■ **Input**
::::::::::
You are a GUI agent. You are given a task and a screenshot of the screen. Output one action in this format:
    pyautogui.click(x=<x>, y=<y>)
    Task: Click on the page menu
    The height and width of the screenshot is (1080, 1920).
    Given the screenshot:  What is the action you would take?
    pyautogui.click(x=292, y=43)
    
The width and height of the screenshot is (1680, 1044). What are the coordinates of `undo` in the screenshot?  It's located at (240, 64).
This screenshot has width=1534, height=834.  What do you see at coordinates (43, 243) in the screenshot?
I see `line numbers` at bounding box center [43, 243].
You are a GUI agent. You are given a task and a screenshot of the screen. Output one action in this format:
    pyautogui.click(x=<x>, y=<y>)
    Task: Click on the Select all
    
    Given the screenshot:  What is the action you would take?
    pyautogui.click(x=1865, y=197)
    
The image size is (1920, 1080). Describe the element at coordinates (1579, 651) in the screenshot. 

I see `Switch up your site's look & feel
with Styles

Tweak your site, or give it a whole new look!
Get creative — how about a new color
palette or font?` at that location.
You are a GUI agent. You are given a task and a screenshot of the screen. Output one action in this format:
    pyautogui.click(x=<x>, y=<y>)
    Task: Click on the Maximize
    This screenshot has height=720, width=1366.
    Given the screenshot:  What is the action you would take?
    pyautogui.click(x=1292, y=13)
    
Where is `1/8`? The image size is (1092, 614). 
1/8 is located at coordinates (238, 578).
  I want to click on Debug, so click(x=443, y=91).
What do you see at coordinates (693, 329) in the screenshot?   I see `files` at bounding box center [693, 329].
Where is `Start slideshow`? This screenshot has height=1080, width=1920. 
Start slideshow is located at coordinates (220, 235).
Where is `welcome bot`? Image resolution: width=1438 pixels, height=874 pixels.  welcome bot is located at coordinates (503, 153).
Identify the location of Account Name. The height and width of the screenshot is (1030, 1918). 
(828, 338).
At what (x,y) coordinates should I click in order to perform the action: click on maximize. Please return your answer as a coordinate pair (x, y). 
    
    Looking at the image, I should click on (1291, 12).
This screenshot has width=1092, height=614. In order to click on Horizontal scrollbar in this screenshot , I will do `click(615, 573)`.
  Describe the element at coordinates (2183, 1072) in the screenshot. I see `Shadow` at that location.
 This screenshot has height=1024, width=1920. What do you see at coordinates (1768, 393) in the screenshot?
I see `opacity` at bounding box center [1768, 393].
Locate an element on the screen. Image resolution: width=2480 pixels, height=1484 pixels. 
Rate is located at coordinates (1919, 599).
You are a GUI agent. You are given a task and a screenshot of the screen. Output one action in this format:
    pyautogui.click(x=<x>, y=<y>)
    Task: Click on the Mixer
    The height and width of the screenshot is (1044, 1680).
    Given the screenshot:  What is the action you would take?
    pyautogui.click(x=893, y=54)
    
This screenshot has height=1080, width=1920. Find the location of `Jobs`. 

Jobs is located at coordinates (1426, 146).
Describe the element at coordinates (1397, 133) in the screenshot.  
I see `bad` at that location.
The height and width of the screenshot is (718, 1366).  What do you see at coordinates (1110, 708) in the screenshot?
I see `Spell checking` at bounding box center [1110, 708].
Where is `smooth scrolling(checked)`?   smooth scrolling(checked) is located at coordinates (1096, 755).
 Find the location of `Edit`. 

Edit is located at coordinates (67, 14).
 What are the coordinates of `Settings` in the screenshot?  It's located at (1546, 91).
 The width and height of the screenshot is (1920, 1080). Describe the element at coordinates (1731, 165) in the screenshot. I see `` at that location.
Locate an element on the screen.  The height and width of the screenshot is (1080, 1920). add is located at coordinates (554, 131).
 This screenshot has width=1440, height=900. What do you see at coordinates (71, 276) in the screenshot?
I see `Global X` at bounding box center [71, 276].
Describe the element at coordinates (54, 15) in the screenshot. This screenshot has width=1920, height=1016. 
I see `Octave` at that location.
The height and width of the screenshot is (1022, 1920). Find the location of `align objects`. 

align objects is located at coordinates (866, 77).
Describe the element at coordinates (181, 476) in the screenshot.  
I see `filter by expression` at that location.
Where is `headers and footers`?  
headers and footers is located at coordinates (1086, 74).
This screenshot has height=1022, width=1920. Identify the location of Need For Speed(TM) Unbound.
::::::::::
Copy the lines above word for word, from the line containing "The width and height of the screenshot is (1680, 1044)." up to and including the line containing "I want to click".

■ **Complete output**
The width and height of the screenshot is (1680, 1044). What are the coordinates of `undo` in the screenshot?  It's located at (240, 64).
This screenshot has width=1534, height=834.  What do you see at coordinates (43, 243) in the screenshot?
I see `line numbers` at bounding box center [43, 243].
You are a GUI agent. You are given a task and a screenshot of the screen. Output one action in this format:
    pyautogui.click(x=<x>, y=<y>)
    Task: Click on the Select all
    
    Given the screenshot:  What is the action you would take?
    pyautogui.click(x=1865, y=197)
    
The image size is (1920, 1080). Describe the element at coordinates (1579, 651) in the screenshot. 

I see `Switch up your site's look & feel
with Styles

Tweak your site, or give it a whole new look!
Get creative — how about a new color
palette or font?` at that location.
You are a GUI agent. You are given a task and a screenshot of the screen. Output one action in this format:
    pyautogui.click(x=<x>, y=<y>)
    Task: Click on the Maximize
    This screenshot has height=720, width=1366.
    Given the screenshot:  What is the action you would take?
    pyautogui.click(x=1292, y=13)
    
Where is `1/8`? The image size is (1092, 614). 
1/8 is located at coordinates (238, 578).
  I want to click on Debug, so click(x=443, y=91).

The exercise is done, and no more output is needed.